* WHAT YOU HAVE TO DO: Count the lines of the material below that contain the word "width". Give only the number.

+++ RECORDS SUPPLIED

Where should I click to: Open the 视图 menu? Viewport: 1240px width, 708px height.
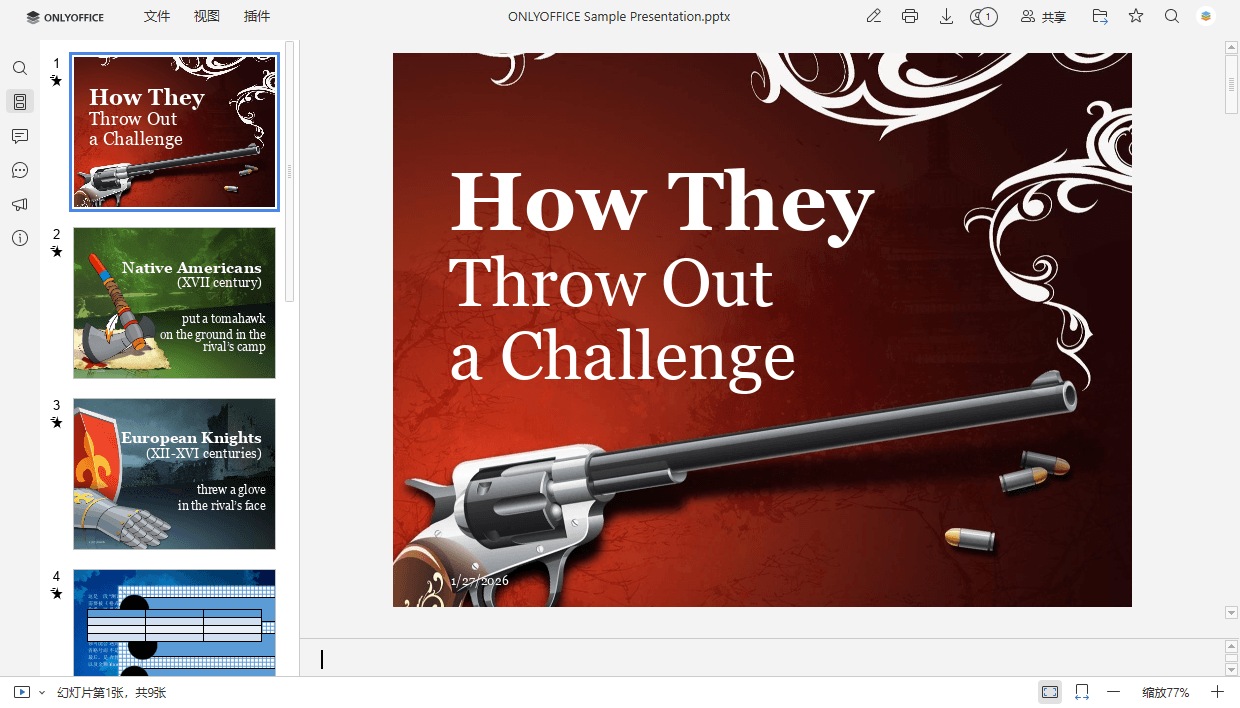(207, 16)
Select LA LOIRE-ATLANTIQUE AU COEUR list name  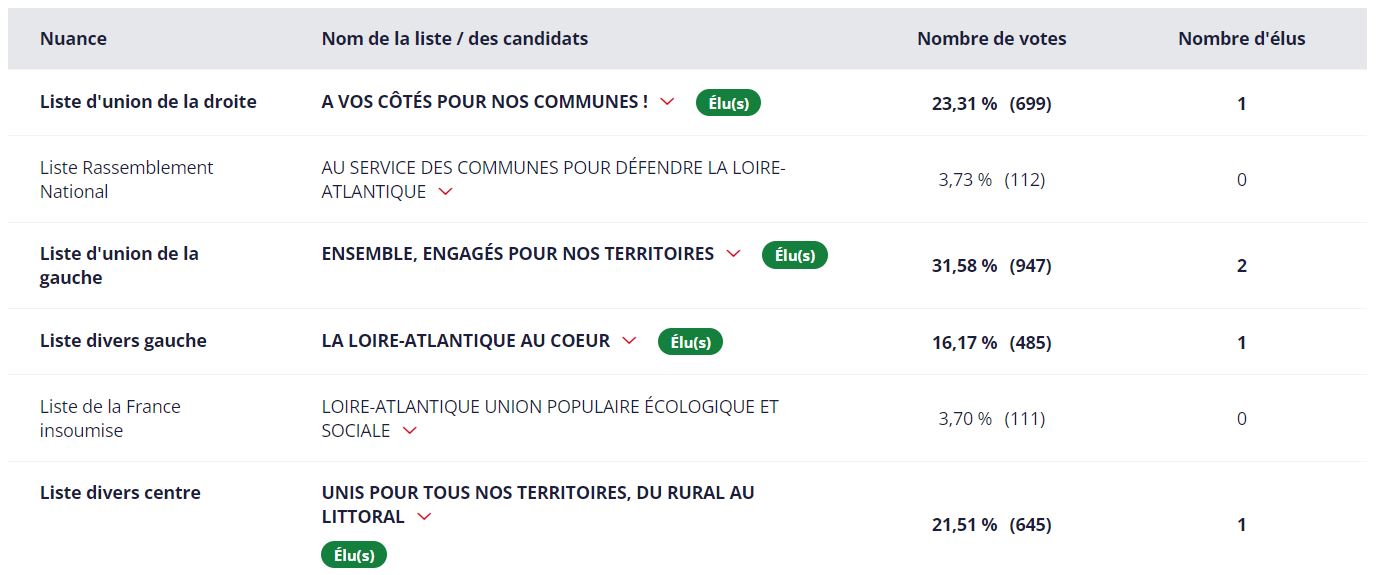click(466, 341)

++++++
+++ RECORDS SUPPLIED

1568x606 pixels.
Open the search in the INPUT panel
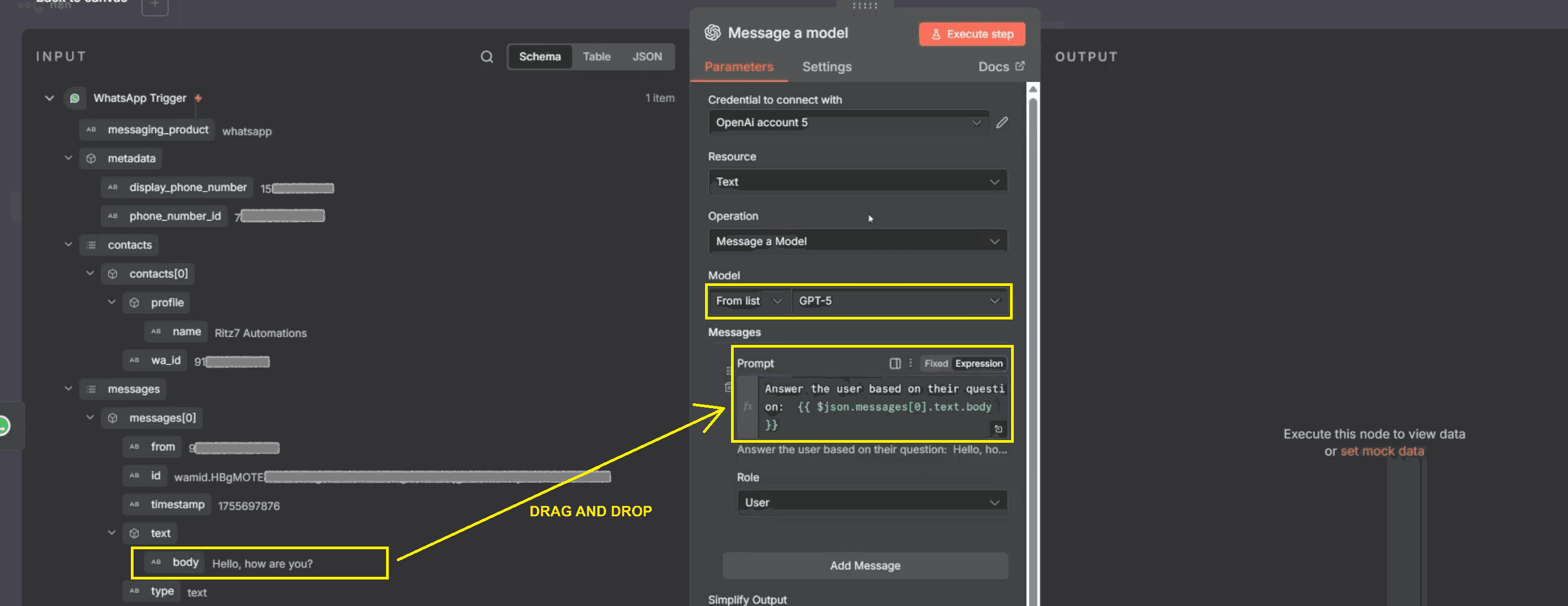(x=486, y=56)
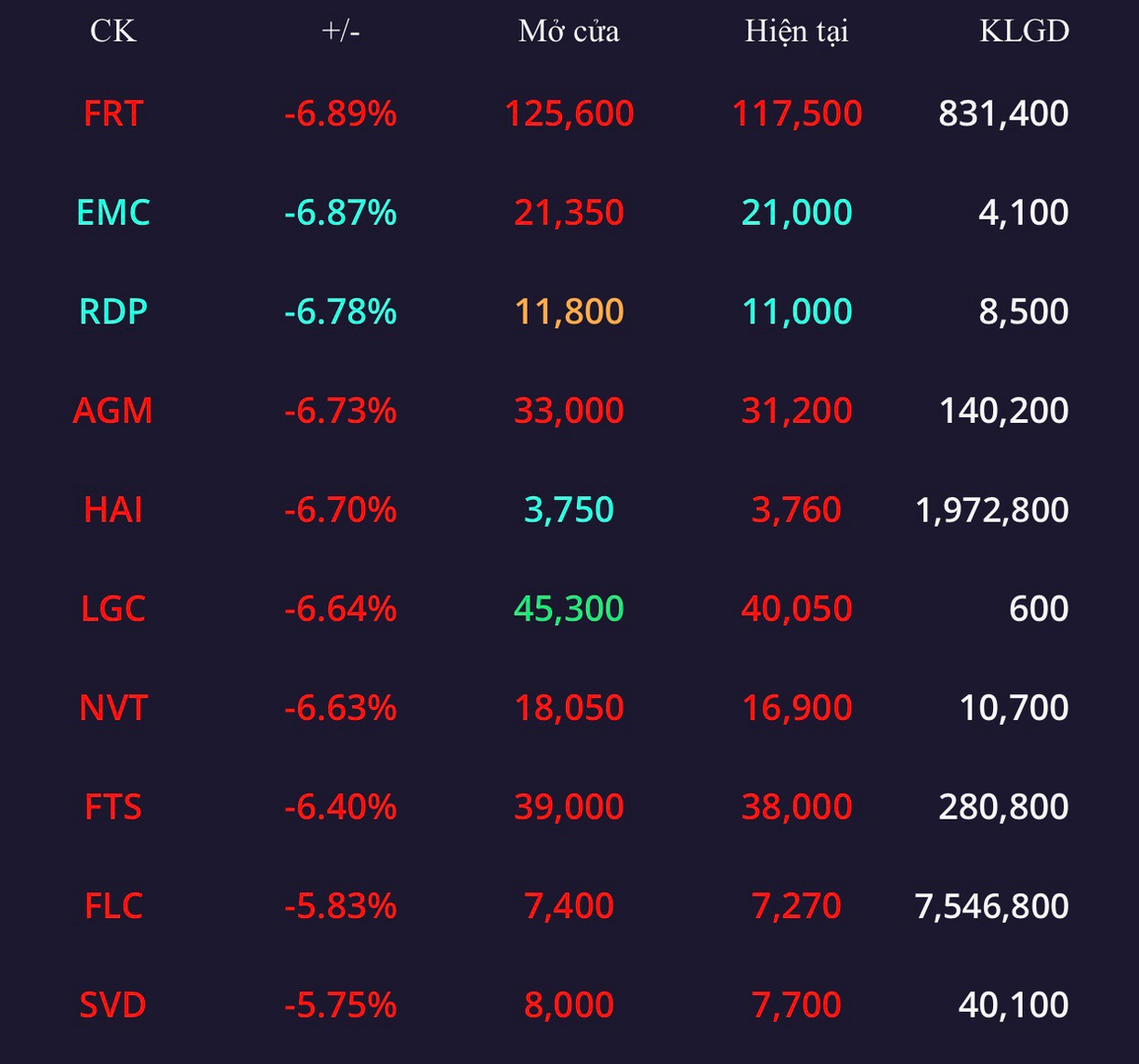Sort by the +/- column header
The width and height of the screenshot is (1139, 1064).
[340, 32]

++++++

* REPLY: 2